HALOPERIDOL-INDUCED FOS EXPRESSION IN STRIATUM IS DEPENDENT UPON TRANSCRIPTION FACTOR CYCLIC-AMP RESPONSE ELEMENT-BINDING PROTEIN

Haloperidol has been shown to induce rapid and transient expression of c-fos messenger RNA and Fos protein in striatal neurons via dopamine D-2 receptors. Regulation of the c-fos gene by cyclic AMP and Ca2+ has been shown to be dependent on a DNA regulatory element within its promoter that binds the constitutively expressed transcription factor cyclic AMP response element binding protein.

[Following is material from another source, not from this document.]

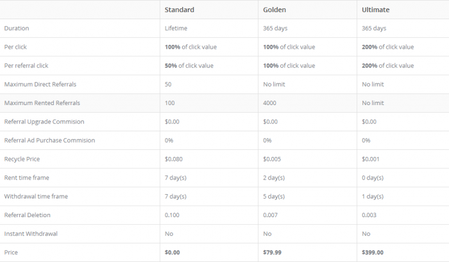
Task: Select the Recycle Price row label
Action: tap(22, 159)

Cyclic AMP response element binding protein binds to an oligonucleotide containing the calcium/cyclic AMP response element of the c-fos promoter sequence in striatal cell extracts; the amount of binding is not regulated by haloperidol treatment. We have previously shown that haloperidol induces cyclic AMP response element binding protein phosphorylation in the striatum. Here we show by intrastriatal injection of antisense oligonucleotides that haloperidol-induced Fos expression is dependent on cyclic AMP response element binding protein. Intrastriatal injections of phosphorothioate oligonucleotides, in antisense orientation to cyclic AMP response element binding protein messenger RNA, reduce levels of cyclic AMP response element binding protein and completely prevent haloperidol-mediated induction of Fos. Oligonucleotides in sense orientation have no such effect. We observed a markedly different time course of the Fos protein inhibition by cyclic AMP response element binding protein antisense oligonucleotides compared to c-fos antisense oligonucleotides. This most likely reflects the different half-lives of c-fos and cyclic AMP response element binding protein messenger RNA and proteins. Neither cyclic AMP response element binding protein nor c-fos antisense oligonucleotide injection reduced c-Jun immunostaining in the striatum. We conclude that haloperidol induces Fos via transcription factor cyclic AMP response element binding protein.